Kuzeybatı Kafkasya sürgününde, esas telef olan halkın Shapsugh ve Abzeghler olduğu tespitini yapıp söyleyen ve yazan o dur. Bu konuda Diaspora nüfusunun oranlarını da koyarak yaptığı tartışmalara kadar, Dağıstan, Oset, Çeçenlerin 1864 sürgününden  aynı şekilde etkilenmiş olduklarını düşünürdü çoğu kimse. Diasporadaki nüfus farklılıklarını da kolayca açıklayan bu bakış açısıyla, Kabardey, Bjedugh ve Abhazların bile onlar kadar etkilenmediği meselesini yazdığı yazılarda çıkmıştı bu şovenizm meselesi. Bu gün baktığımızda, telefat konusundaki görüşleri bana da doğru gelmektedir.

Geç yaşlarda evlenip Gönen taraflarına yerleştiğini duyardım. Bağlarbaşı derneğinin bir kongresinde söz alıp benim başkan olduğum yönetimi çok fena eleştirmişti. Eleştirilere epey alışkın olmamıza rağmen, eleştirdiği konu hepimizi şaşırtmıştı. Dernekte, Murat Belge, İlber Ortaylı, Mete Tuncay, gibi tarihçiler ile Cengiz Çandar, Hasan Cemal, Taha Akyol gibi gazetecileri davet edip tartışmalar oluşmasını sağlamaya çalışıyorduk. Bu dışarıdan gelenler yanında Yaşar Bağ, Rahmi Tuna,Fahri Huvaj gibi bizden konuşmacıları da çağırıyor idik, bu listede Cevdet Yıldız da vardı, ama ne yazık ki ona sıra gelmeden kongre vakti gelmiş, onu çağıramamıştık henüz. Bütün meselede bu idi, beni neden çağırmıyorsunuz. Bu programları kürsüden İpe sapa gelmez bulmuştu. Yönetimdeki İmdat Kip ve Yusuf Taymaz yanıma gelip, cevap vermemi istediler, vermedik, herkesin içinde zor duruma düşürmek istemedik kendisini. Kongre bitip yönetim kurulu odasına geçtiğimiz de, kendisini davet edip, eleştirisini,  kendisi gibi birisine yakıştıramadığımızı yüzüne karşı söyledik hep beraber. Onlar bilmez bizim meseleleri, Çerkesleri çağırın dedi,çağırıyoruz dedik isimleri saydık, beğenmez pozlarda kendini savunmaya çalışıyordu. Güç durumda kalmıştı, uzatmak istemedik ve herkesin içinde cevap vermediğimiz de iyi olmuştu.

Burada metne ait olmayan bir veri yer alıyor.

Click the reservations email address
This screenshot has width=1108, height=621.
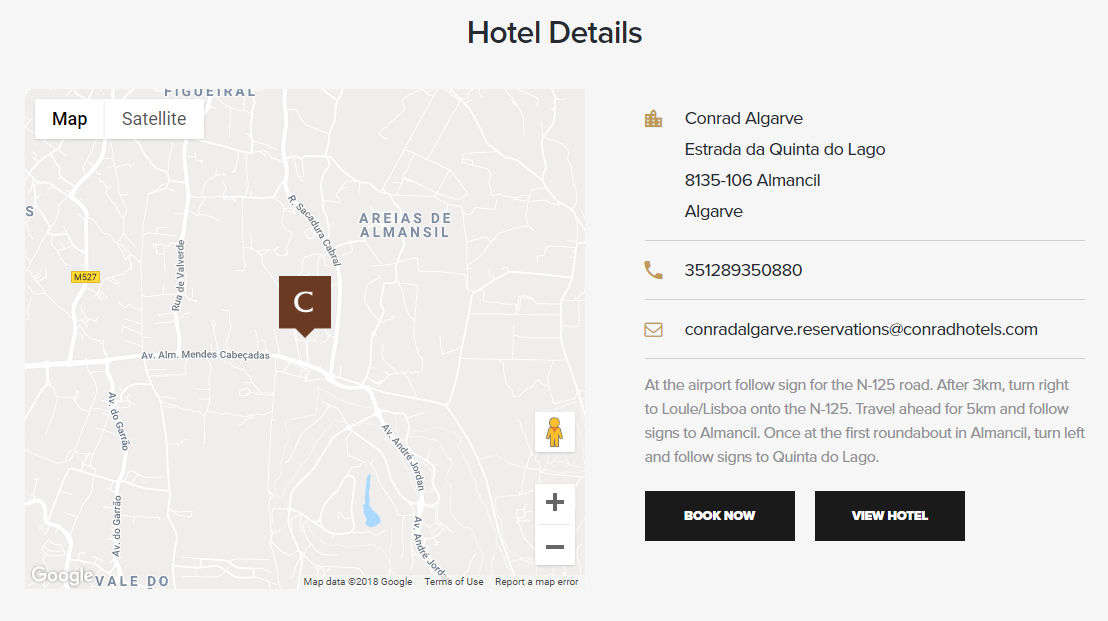861,329

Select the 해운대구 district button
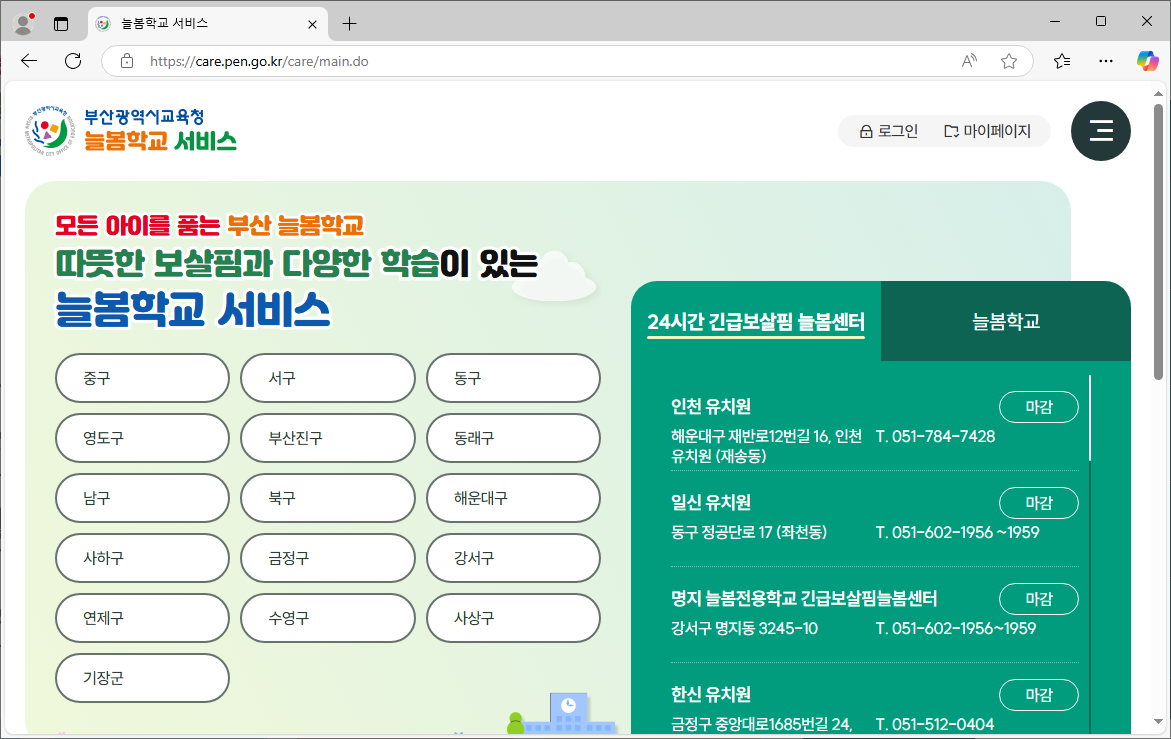coord(513,498)
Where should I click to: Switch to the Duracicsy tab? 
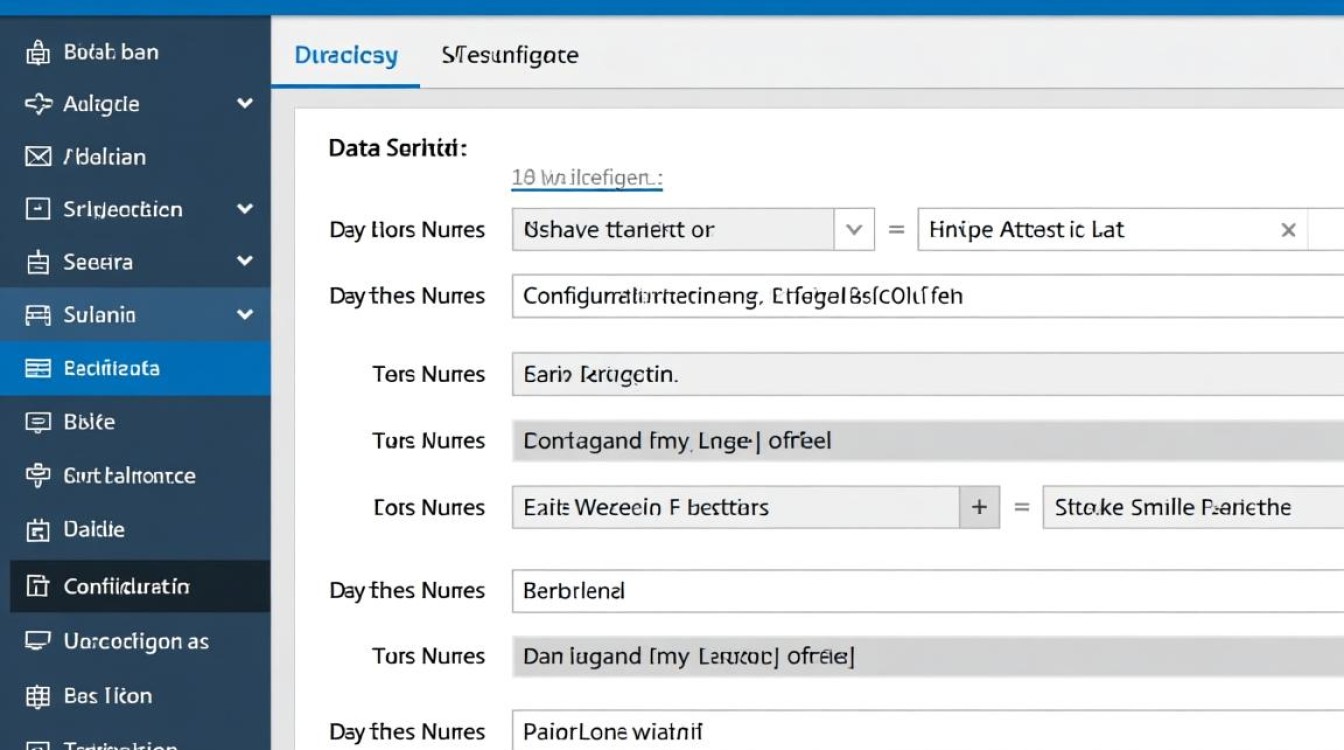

Karşılıklı kan uyuşmazlıkları bir yana disiplinli bir araştırmacı ve özgün fikir adamı olarak, kendisine gerekli ilgiyi  ve değeri verdik sayılmaz diye aklıma gelir ve  bu duruma üzülürüm. Ve  belki de en sıkı Adige arşivi onda olabilir, kendi yazdıkları bile başlı başına büyük bir arşiv çünkü.